Felizmente não foi. Soubemos resistir (dentro de campo) e aproveitar o inesperado desabamento da equipa do Benfica, que nem com algumas das habituais ajudar teve capacidade para evitar o espectacular naufrágio. A vitória sobre eles no Dragão foi o princípio do seu fim anunciado. Depois... veio a pandemia e, meses mais tarde, o recomeço das competições. Voltamos a falhar com estrondo em Famalicão e tudo voltou àquele final de jogo na "Pedreira" em Janeiro. O resto é mais do que conhecido e acabámos inclusive a Liga jogar o nosso melhor futebol da época, alternado com mais alguns momentos de credo na boca, como em Paços de Ferreira.

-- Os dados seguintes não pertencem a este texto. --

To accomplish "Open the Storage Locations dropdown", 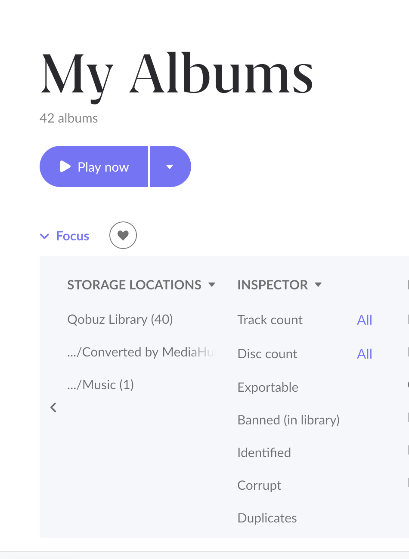I will click(x=141, y=285).
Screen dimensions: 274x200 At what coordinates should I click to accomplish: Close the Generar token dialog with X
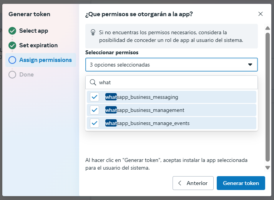tap(261, 14)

Tudo somado, regresso à opinião que tinha no início desta temporada sobre Sérgio Conceição (depois de ter deambulado por maior negatividade): é a pessoa em quem mais confio para manter esta direcção "na linha", mas sem deixar de lhe exigir que evolua o seu pensamento sobre o jogo e desenvolva uma proposta mais condizente com o estatuto de clube grande. Percebo bem a questão premente dos ovos e das omeletes, mas sinceramente creio que teve matéria-prima para fazer melhor a nível do futebol jogado.
No final, todos queremos é ganhar, mas importa-me quase tanto a viagem como chegar ao destino. Desejo, do fundo do coração, que Sérgio Conceição continue no Clube, tanto como que tenha a vontade de melhorar a sua proposta de jogo.
Uma nota final para me despedir de San Iker, agradecendo-lhe a forma como se deixou apaixonar pela minha cidade e pelo meu clube. E de todos os que possam sair neste defeso, já agora. Até já, até sempre.
Parabéns e obrigado, Campeões!
Do Porto com Amor,
P.S. - o livro a que este texto rouba o título é "Obrigado pela Democracia, agora queremos Liberdade", da autoria de Miguel Ferreira da Silva, um dos fundadores (o mais importante, digo eu) da Iniciativa Liberal, que explica no livro o processos e contexto em que este movimento político se desenvolveu.
Antes que dêem asas ao sectarismo que vos caracteriza, por favor notem que é uma reflexão interessante para todos os que se interessam pelos caminhos que Portugal vai trilhando, independentemente das crenças políticas. Aliás, se calhar é até mais interessante para quem não se revê naquilo que a IL é e representa hoje. Excelente leitura de férias, trust me.